Quand le malheureux garde s'approcha du général et courba le genou devant lui avec une respectueuse douleur, Crillon le releva, lui serra la main, mais frère Robert remarqua qu'il ne l'embrassait pas. Crillon voyant ce jardin plein de parfums et d'ombre:
—En partant d'ici, dit-il, notre Espérance va donc perdre toutes ces fraîches fleurs?
—Il en aura de plus belles, dit frère Robert, que depuis un an je cultive là-bas en l'attendant.

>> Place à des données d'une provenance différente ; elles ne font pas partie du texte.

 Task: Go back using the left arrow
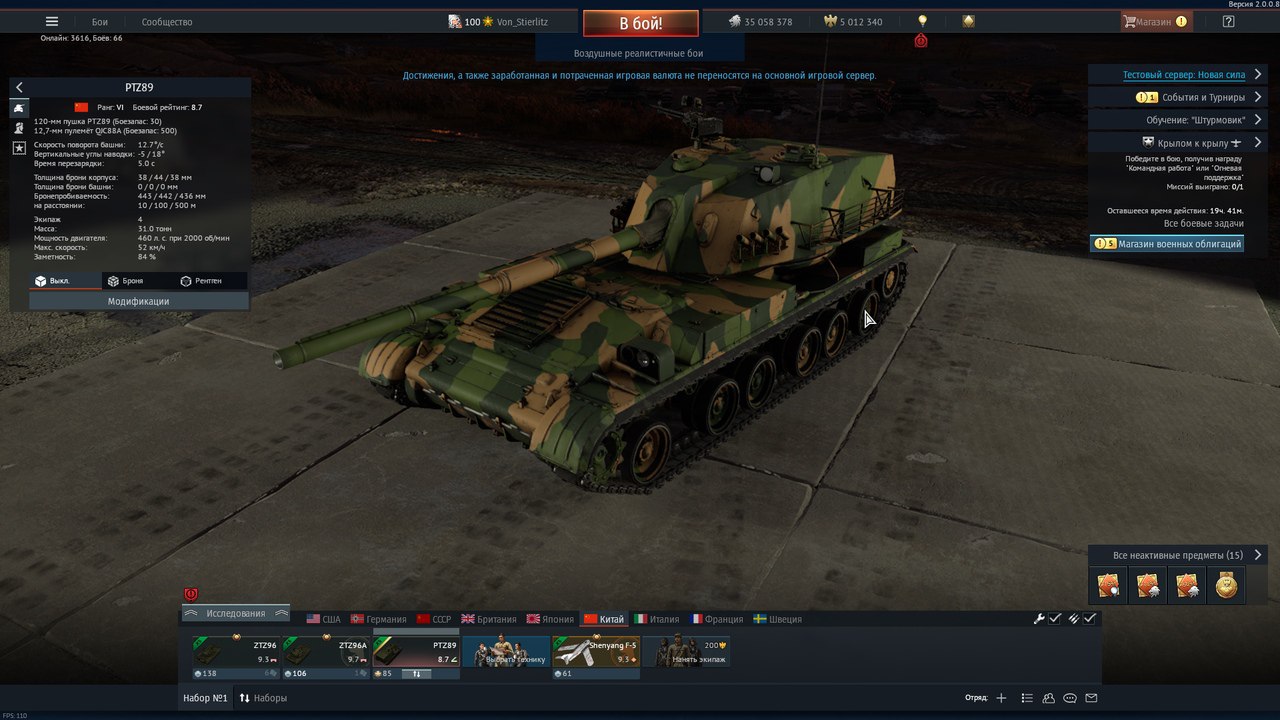point(19,88)
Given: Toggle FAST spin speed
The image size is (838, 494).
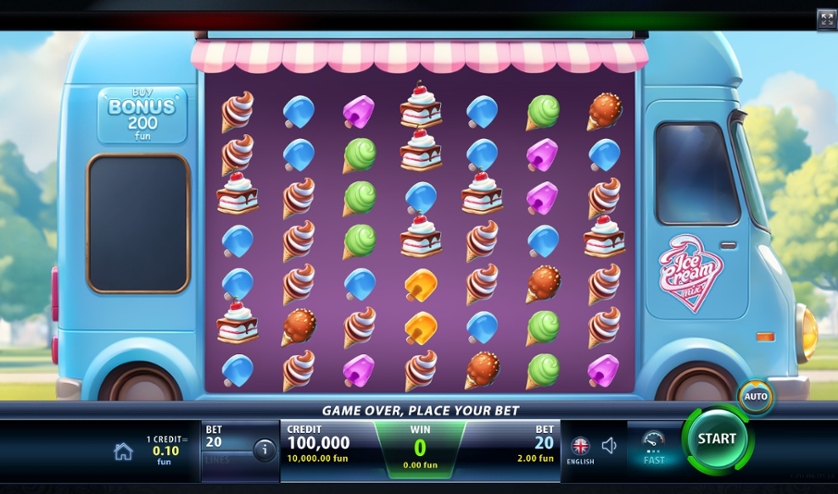Looking at the screenshot, I should tap(654, 447).
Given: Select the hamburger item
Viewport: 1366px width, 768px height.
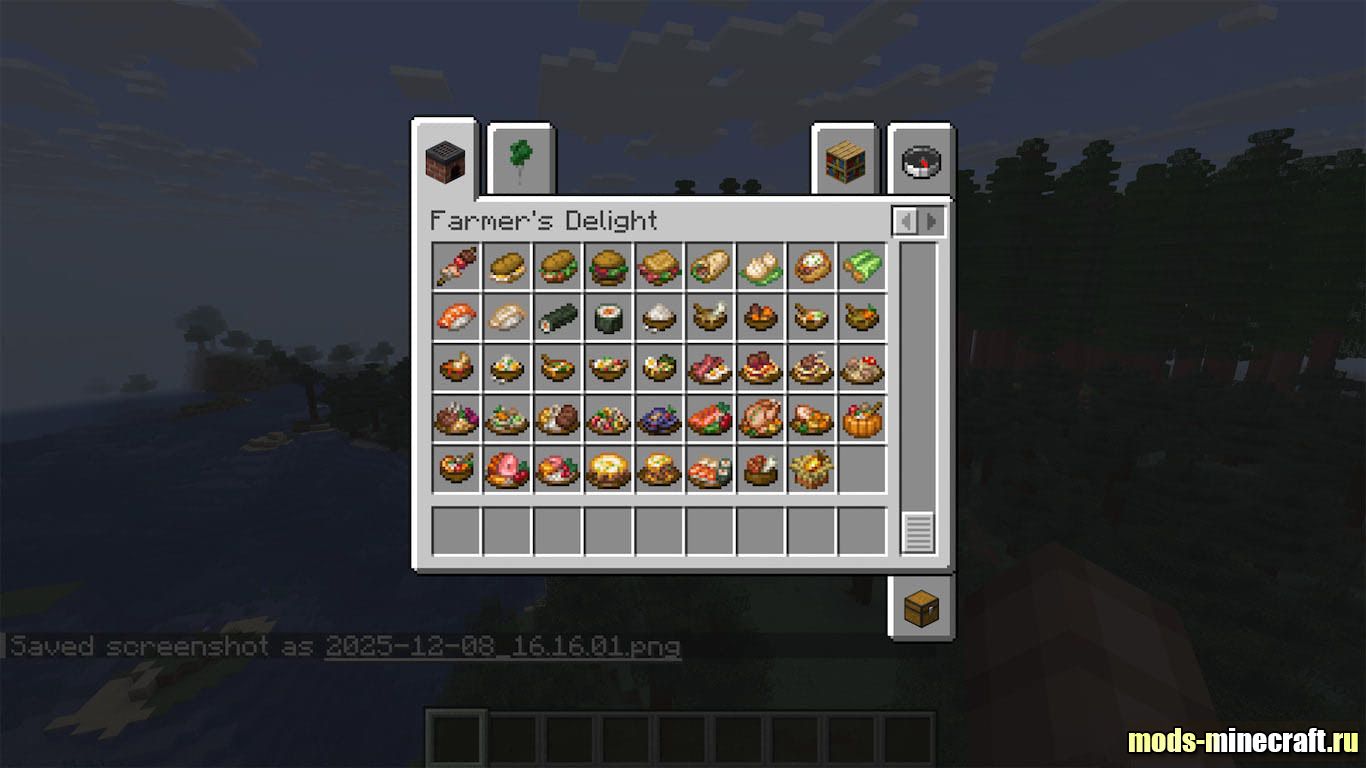Looking at the screenshot, I should [608, 267].
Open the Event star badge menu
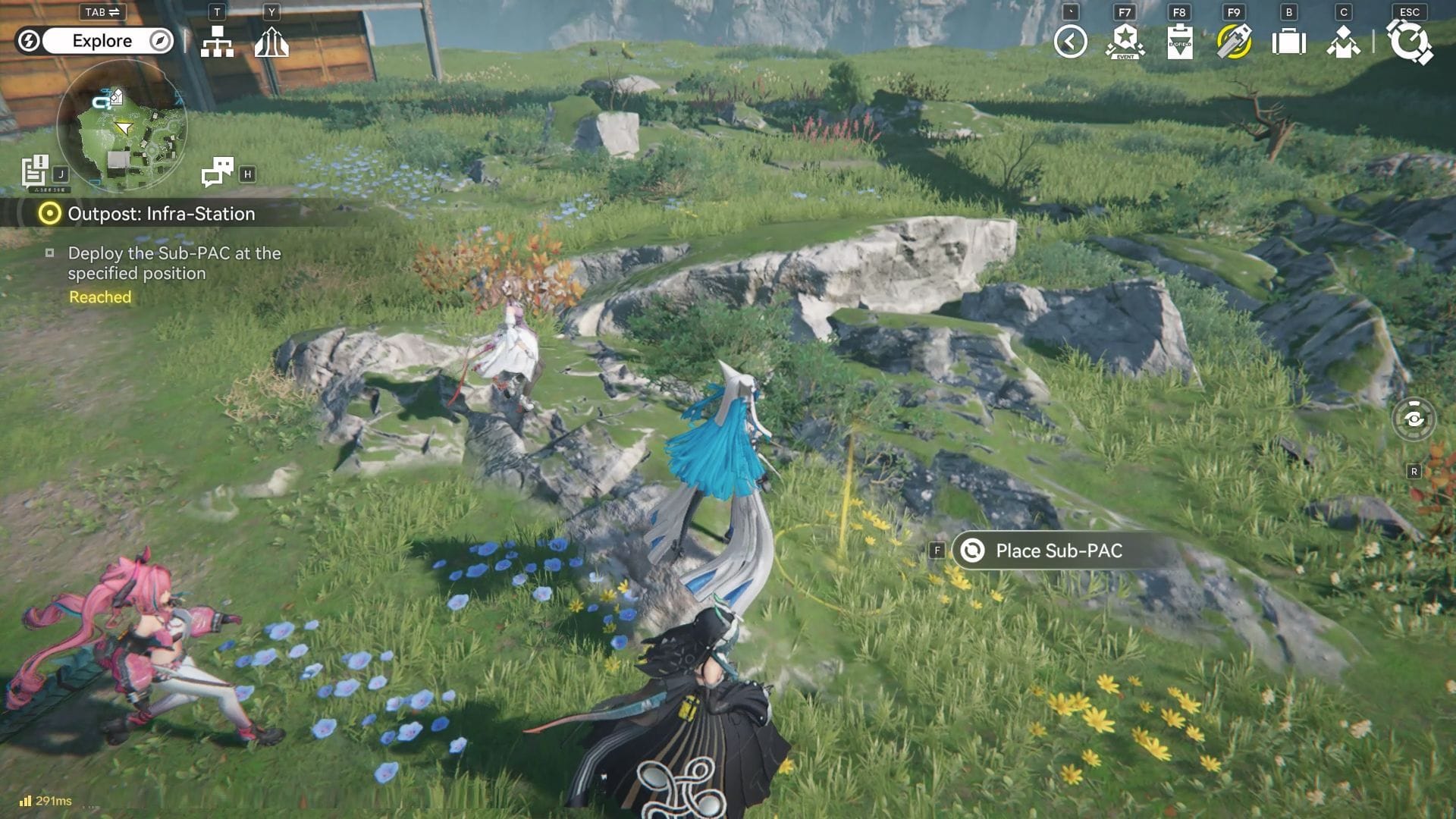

Sous les sapins, près de la fontaine, reposait le corps d'Espérance. Frère Robert, Crillon et Pontis l'enlevèrent pendant la nuit, en attendant une litière qui devait l'emporter le lendemain à Bezons.
Comme une roue s'était brisée et qu'il fallait y faire travailler l'ouvrier, la litière ne put partir de Paris que vers deux heures. Elle traversait la place Saint-Antoine au moment où débouchait du faubourg, aux acclamations d'un peuple enivré de joie, le carrosse tout doré du roi et de la reine.
Dans l'escorte, le comte d'Auvergne grimaçait l'enthousiasme, Leonora et Concino, splendides tous deux rayonnaient d'orgueil. Le char de triomphe dut s'arrêter un moment pour laisser passer le char funèbre.
C'était la joie de la vie rencontrant la joie de la mort.
Henri menait sa femme coucher au Louvre; Espérance allait dormir à Bezons, près de sa fiancée.